The DWP has admitted to creating fake claimants complete with bogus quotes praising the sanctions regime in a recent leaflet on the subject. The leaflet had to be withdrawn after the DWP’s dishonesty was exposed by the Welfare Weekly website.{jcomments on}

In the document, the DWP included pictures of two claimants, Sarah and Zac, both of whom were supposedly employment and support (ESA) claimants.

Zac explained how, because he had told his work coach in advance that he couldn’t attend a meeting because of a hospital appointment, his benefits weren’t affected. This is a very different experience than that of tens of thousands of claimants who have had their benefits sanctioned even though they had a genuine reason for missing an appointment.

It was Sarah’s story that drew the most derision from claimants who spotted the leaflet before it was withdrawn, however.

Sarah didn’t complete the CV she had agreed in her action plan. The imaginary Sarah tells readers:

“I didn’t think a CV would help me but my work coach told me that all employers need one. I didn’t have a good reason for not doing it and I was told I’d lose some of my payment.”

In fact Sarah loses two weeks’ payments, a disaster for most claimants. She explains:

“My benefit is back to normal now, and I’m really pleased with how my CV looks. It’s going to help me when I’m ready to go back to work,”

Ignoring for a moment the fact that most employers have not the tiniest interest in seeing a CV, Sarah’s response to losing two weeks benefits is startlingly relaxed.
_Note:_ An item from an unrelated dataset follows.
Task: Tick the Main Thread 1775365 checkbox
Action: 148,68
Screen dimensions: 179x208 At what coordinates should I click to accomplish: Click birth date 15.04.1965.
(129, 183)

For most claimants it would take months, at the very least, to get on top of the debt and misery that a two week sanction would cause. The idea that any real claimant would be focusing on how good their pointless CV looked rather than how desperate their circumstances are is beyond belief.
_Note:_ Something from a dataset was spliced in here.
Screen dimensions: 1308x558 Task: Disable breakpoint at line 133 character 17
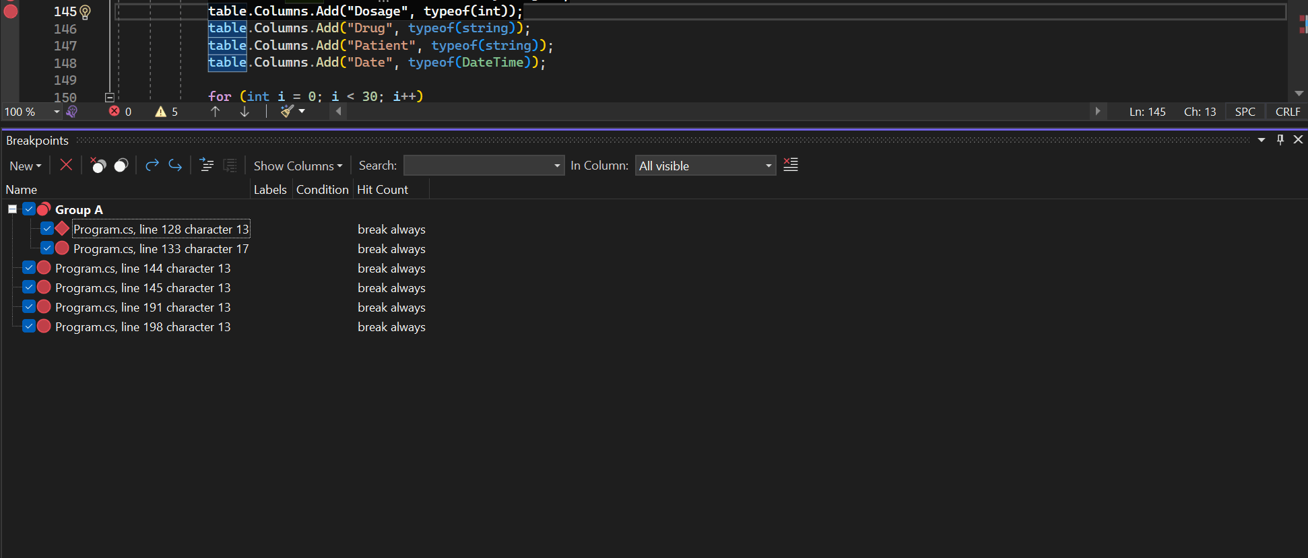46,248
Suspicions about the alleged claimants were raised online by people who had spotted the same claimants’ images, but with different names, used in DWP leaflets about other benefits.

At this point Welfare Weekly made a Freedom of Information request, asking if the claimants were genuine.

As a result, the DWP hastily withdrew the leaflet and responded that:

“The photos used are stock photos and along with the names do not belong to real claimants.

“The stories are for illustrative purposes only.

“We want to help people understand when sanctions can be applied and how they can avoid them by taking certain actions. Using practical examples can help us achieve this.

“We have temporarily changed the pictures to silhouettes and added a note to make it more clear that these are illustrative examples only.”

The leaflet has now been reissued with silhouettes in place of the fake photos. A note also now explains that the people in the leaflet aren’t real.

The truth is that the DWP has sanctioned more than 1.75 million JSA claimants alone in the last three years. Yet, they were unable to find a single genuine claimant willing to speak up in support of their vicious and dishonest sanctions regime.